Key findings and insights from our data work.

Key Findings

Our analysis reveals a clear picture: public schools deliver exceptional outcomes, and every family that enrolls strengthens the system.

15pts
UC Acceptance Gap

SFUSD graduates outperform local private school graduates in UC acceptance rates

60%
Private School White

Compared to 13% in SFUSD — private schools are dramatically less diverse

$10k+
Per-Student Revenue

Annual operating budget each enrolled student brings, with fixed costs unchanged

94%
Attendance Area Match

Families who rank their attendance-area school receive it

The Enrollment Equity Gap

Who opts out — and why it matters

In San Francisco, 30% of school-age children are White, but only 13% of SFUSD students are White. Meanwhile, local private schools are approximately 60% White. This opt-out pattern disproportionately drains public school funding and reduces the diversity that benefits all students.

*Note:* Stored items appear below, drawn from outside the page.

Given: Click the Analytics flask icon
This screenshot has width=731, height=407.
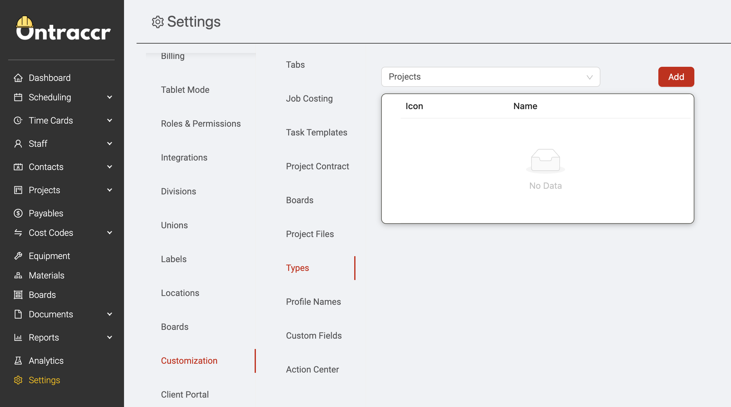Looking at the screenshot, I should (x=18, y=361).
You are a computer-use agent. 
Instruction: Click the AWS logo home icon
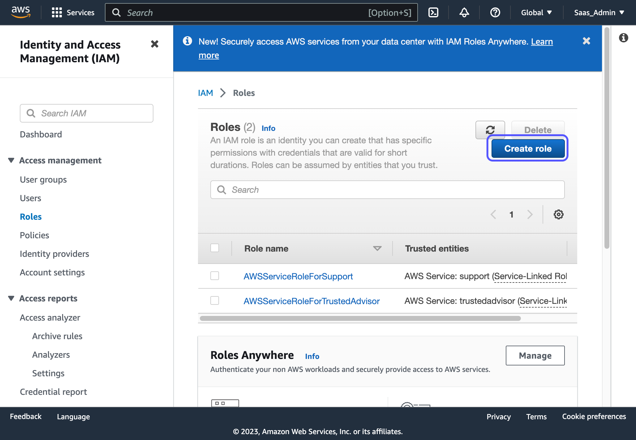point(21,12)
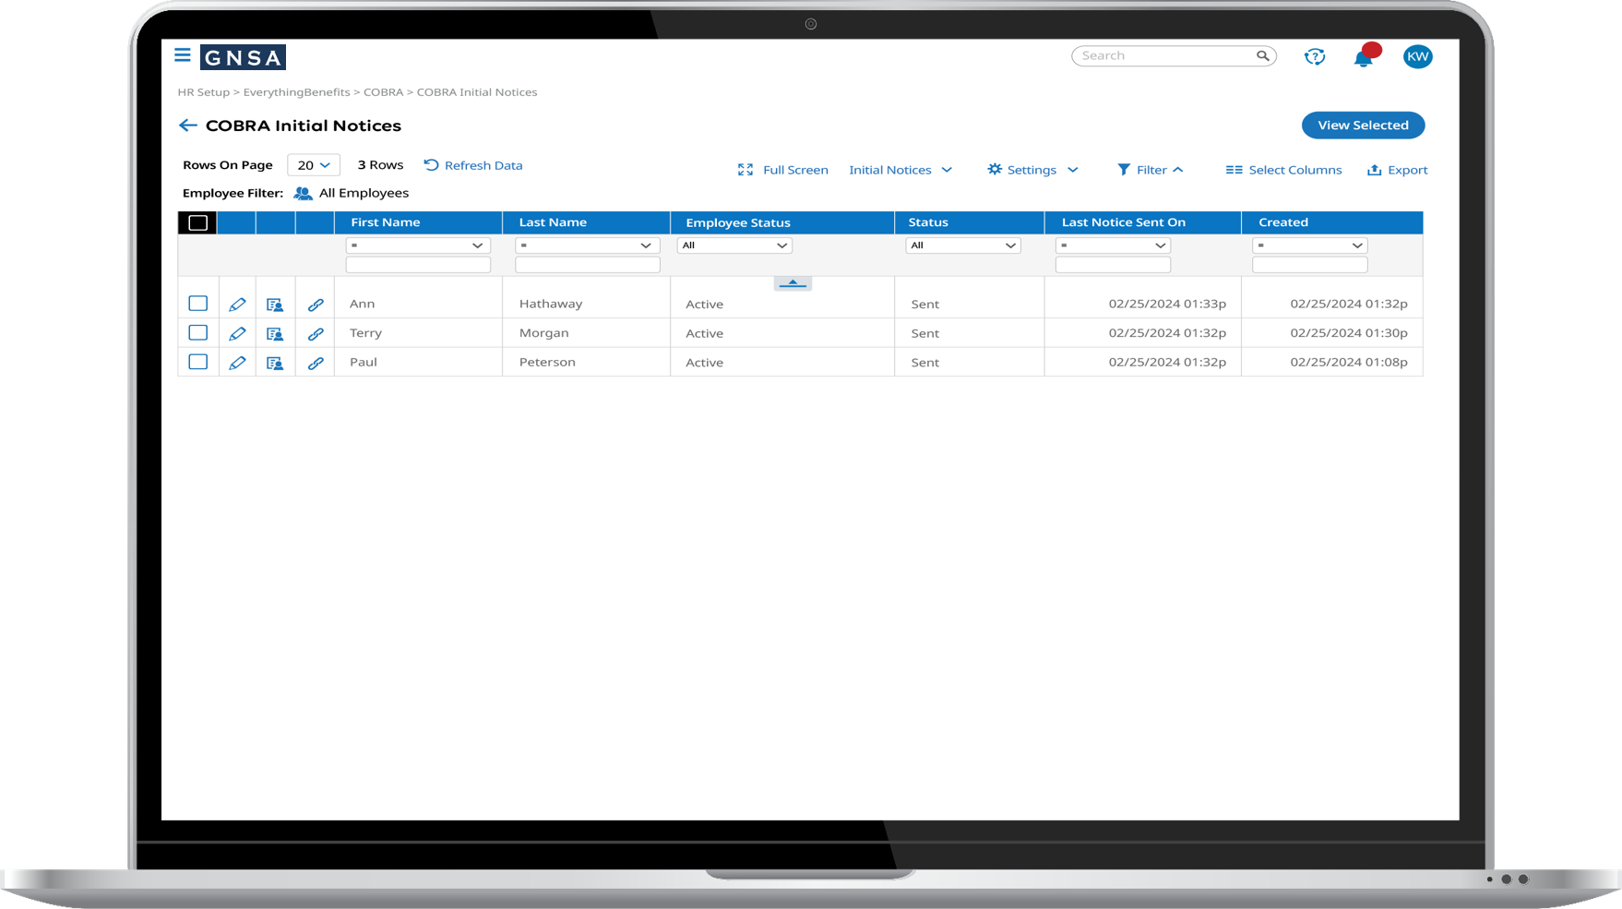Image resolution: width=1622 pixels, height=909 pixels.
Task: Click the Select Columns icon
Action: pyautogui.click(x=1234, y=169)
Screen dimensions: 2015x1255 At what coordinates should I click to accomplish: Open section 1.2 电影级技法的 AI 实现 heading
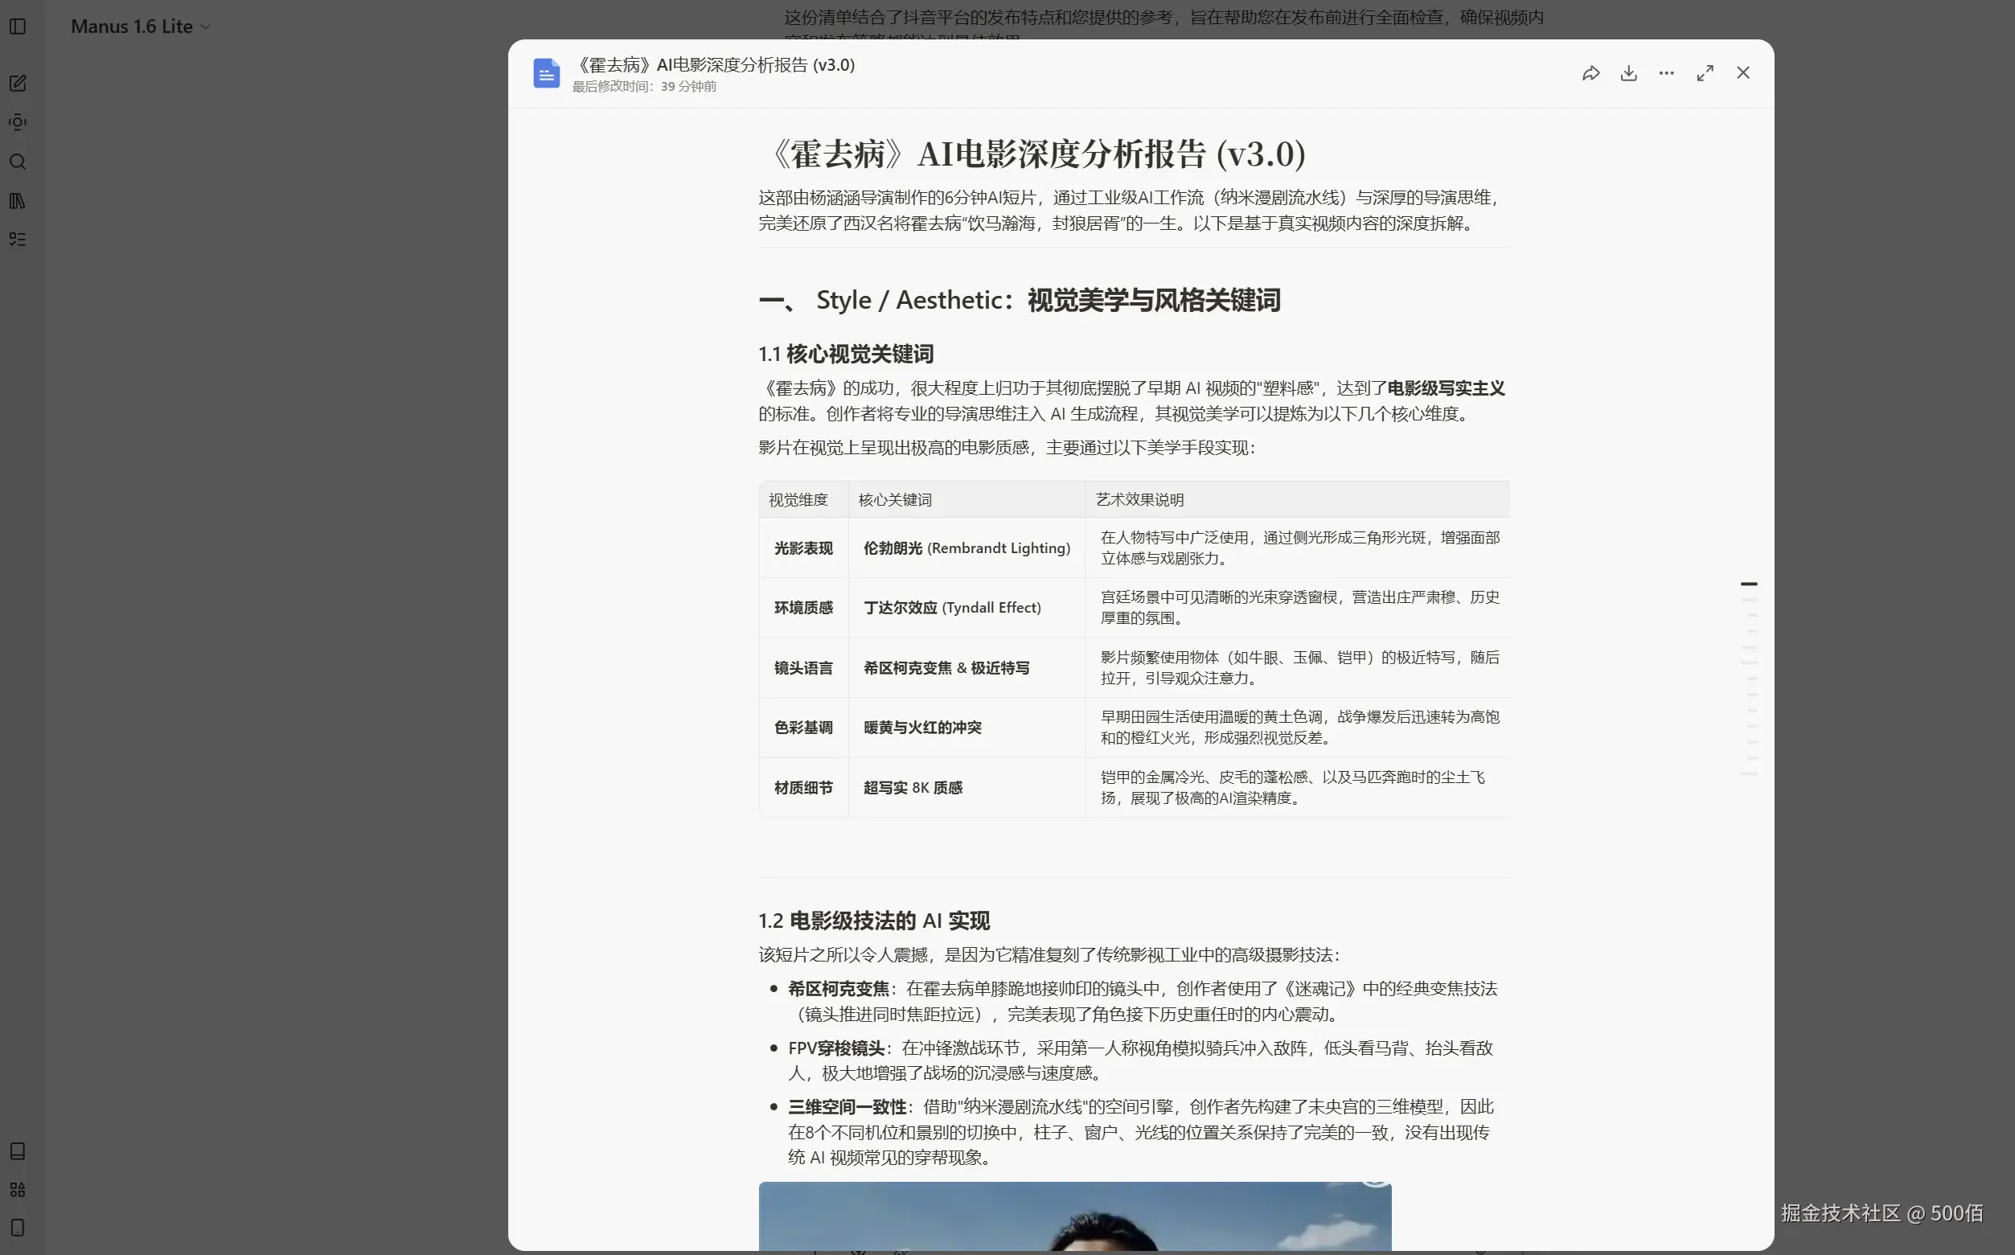[x=873, y=920]
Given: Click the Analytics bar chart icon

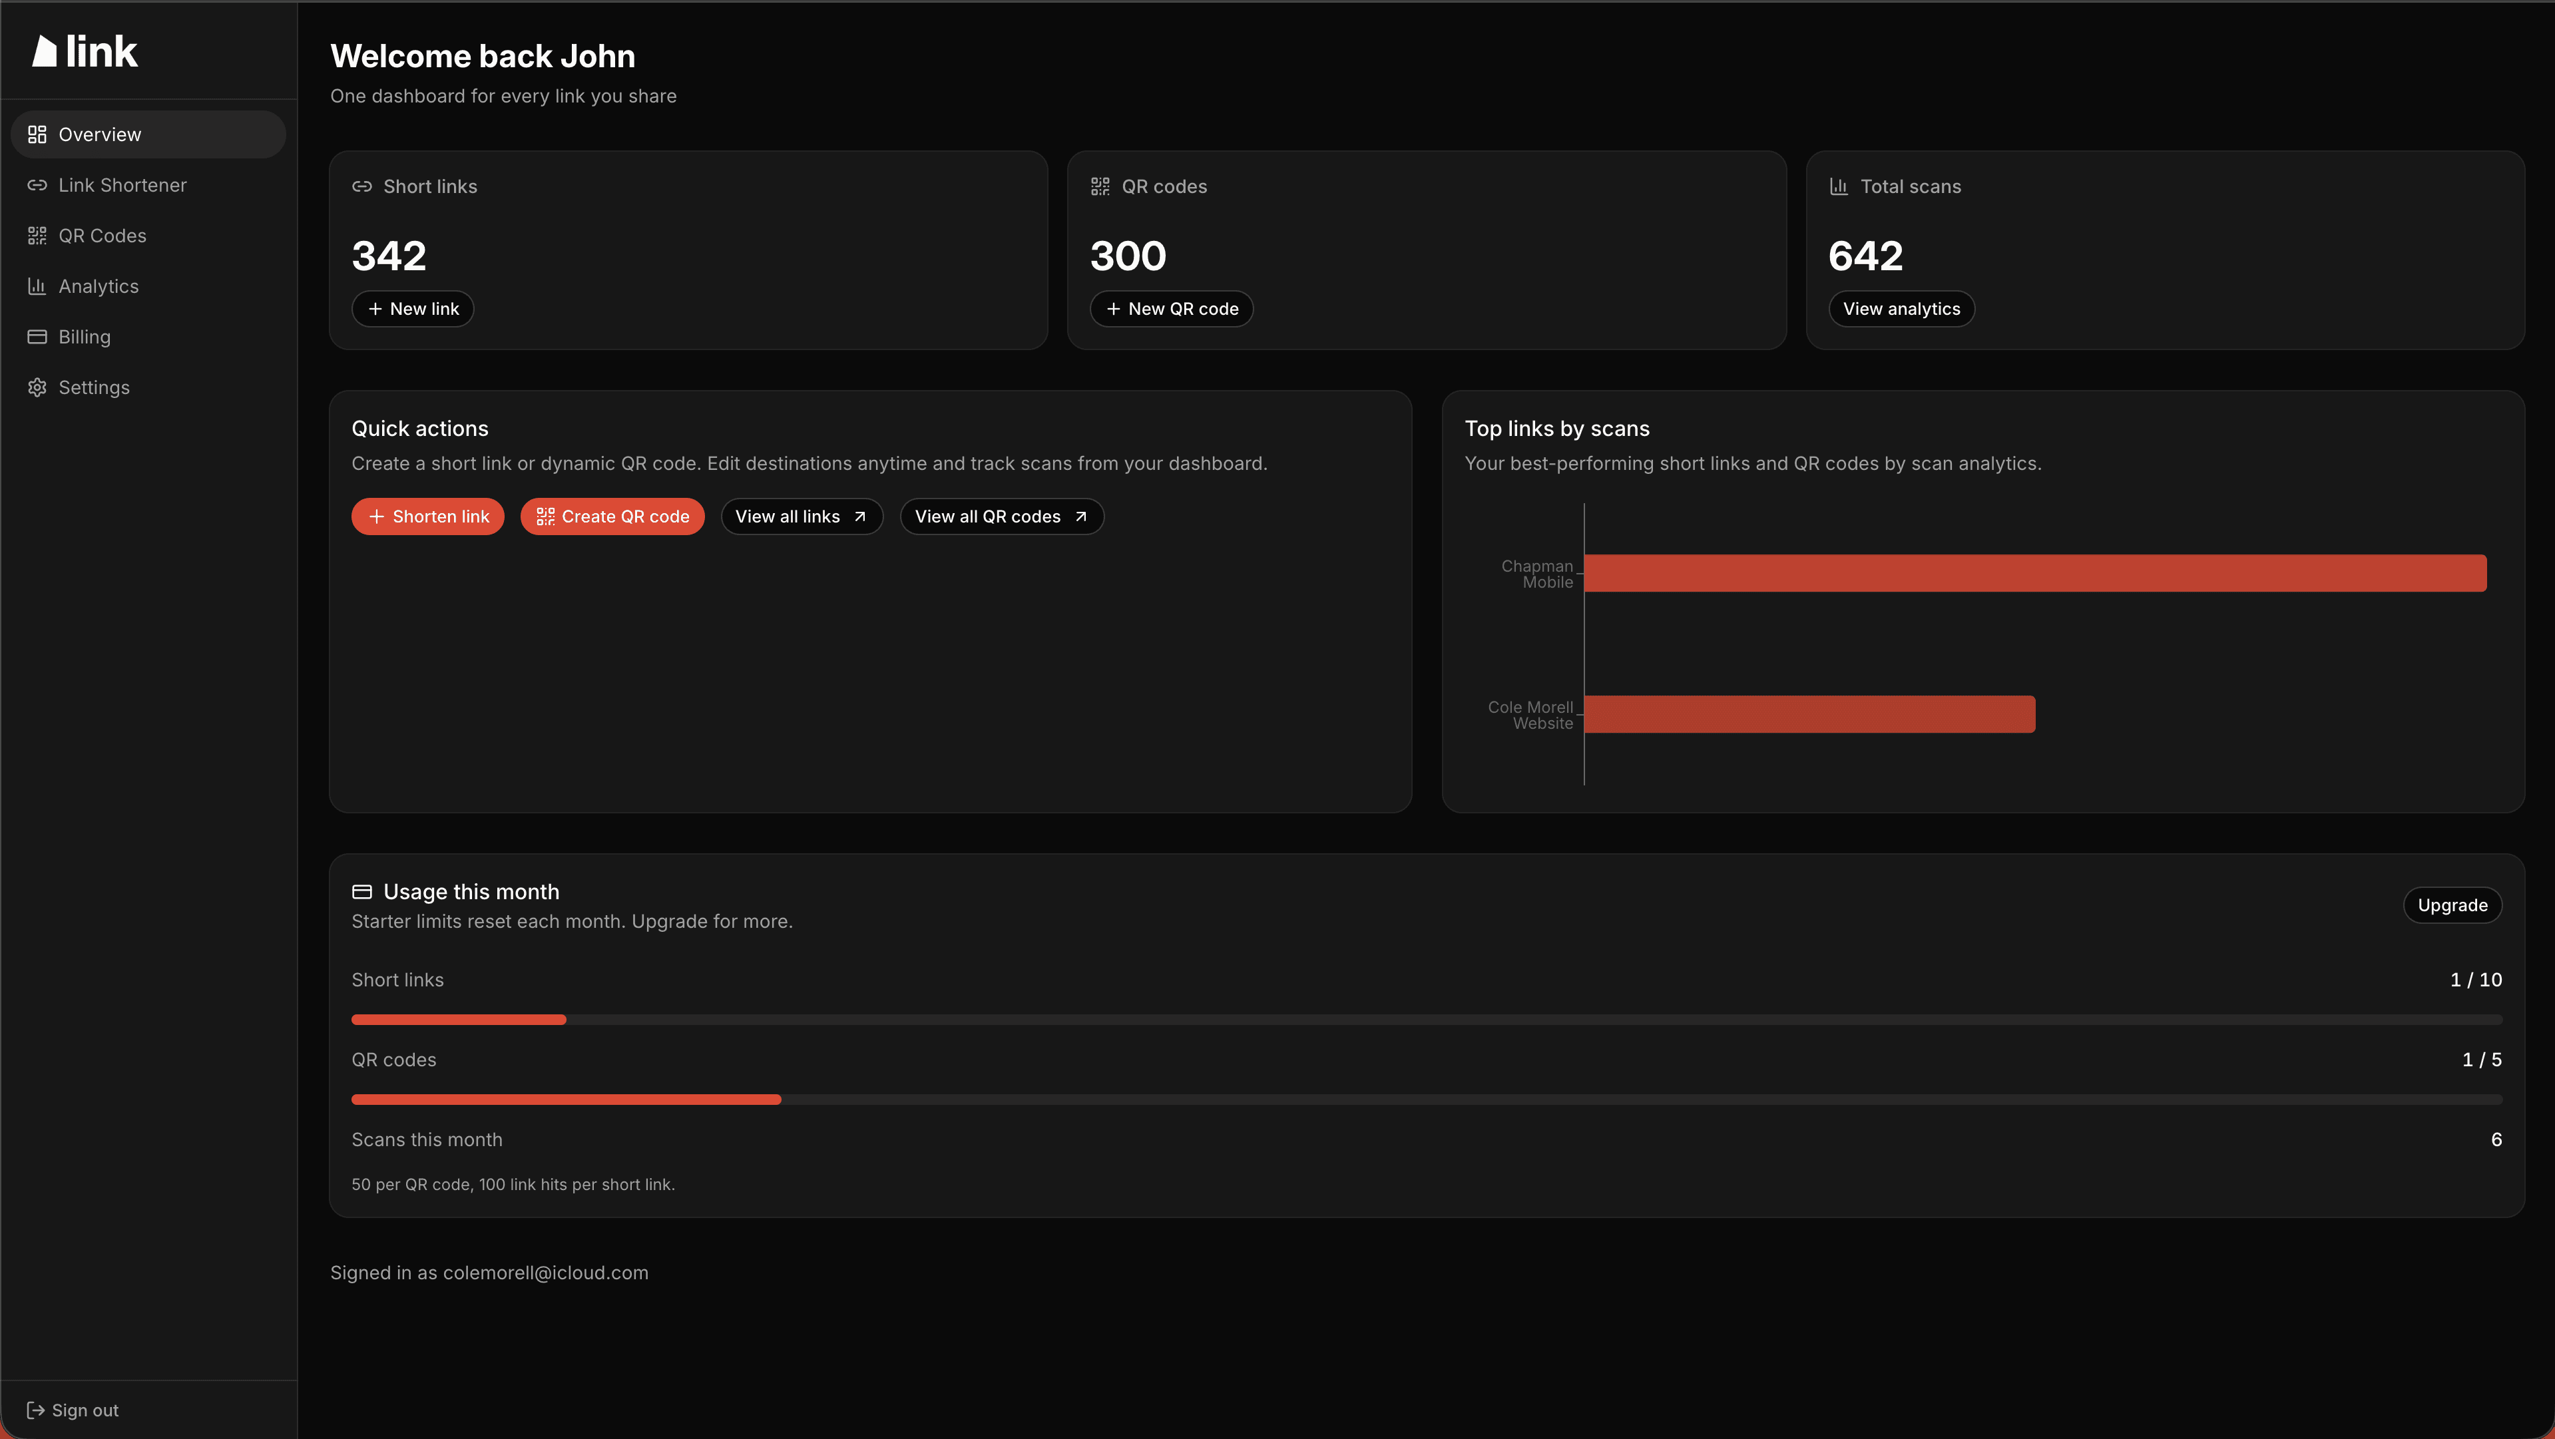Looking at the screenshot, I should tap(37, 286).

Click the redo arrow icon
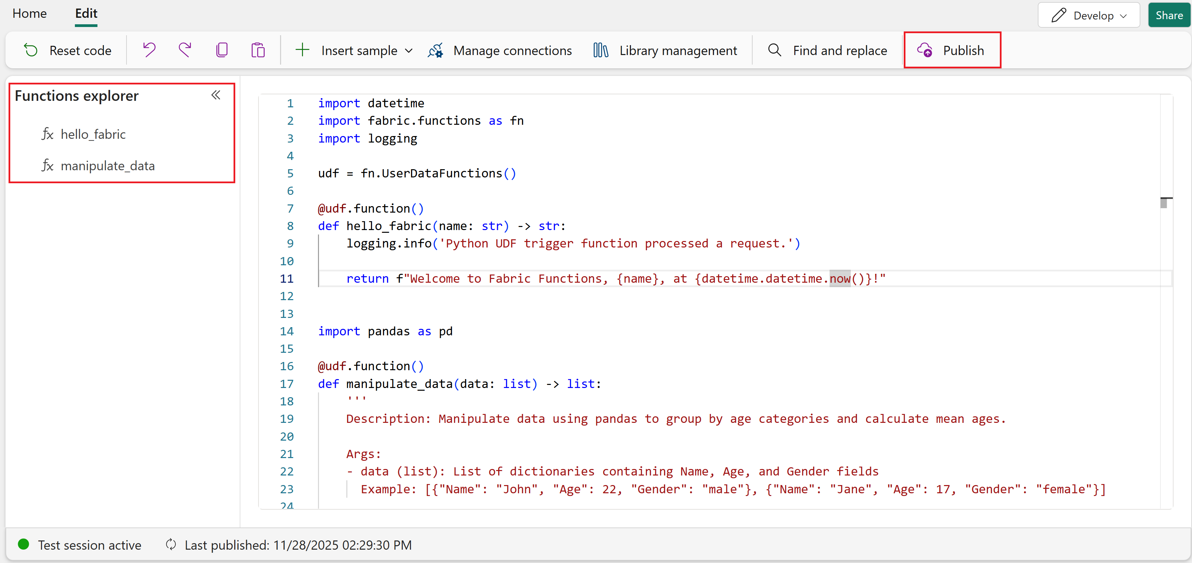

Each student who leaves the public system takes over $10,000 in annual operating budget with them — while the fixed costs of running schools remain the same. This creates a negative spiral: fewer students means less funding means fewer resources means more families opting out.

The lottery works better than you think

One of the most common concerns we hear is about the school assignment lottery. The data tells a different story: 69% of families receive their first-choice school, 85% get one of their top three, and 94% who rank their attendance-area school are placed there.

The new waitlist policy further improves outcomes by automatically placing families on the waitlist for their top 5 unassigned schools.

Academic excellence in SFUSD

SFUSD graduates achieve a 76.5% UC acceptance rate — 15 percentage points higher than graduates of local non-public schools. This finding challenges the pervasive narrative that private schools provide superior academic preparation and underscores the quality of education available in our public school system.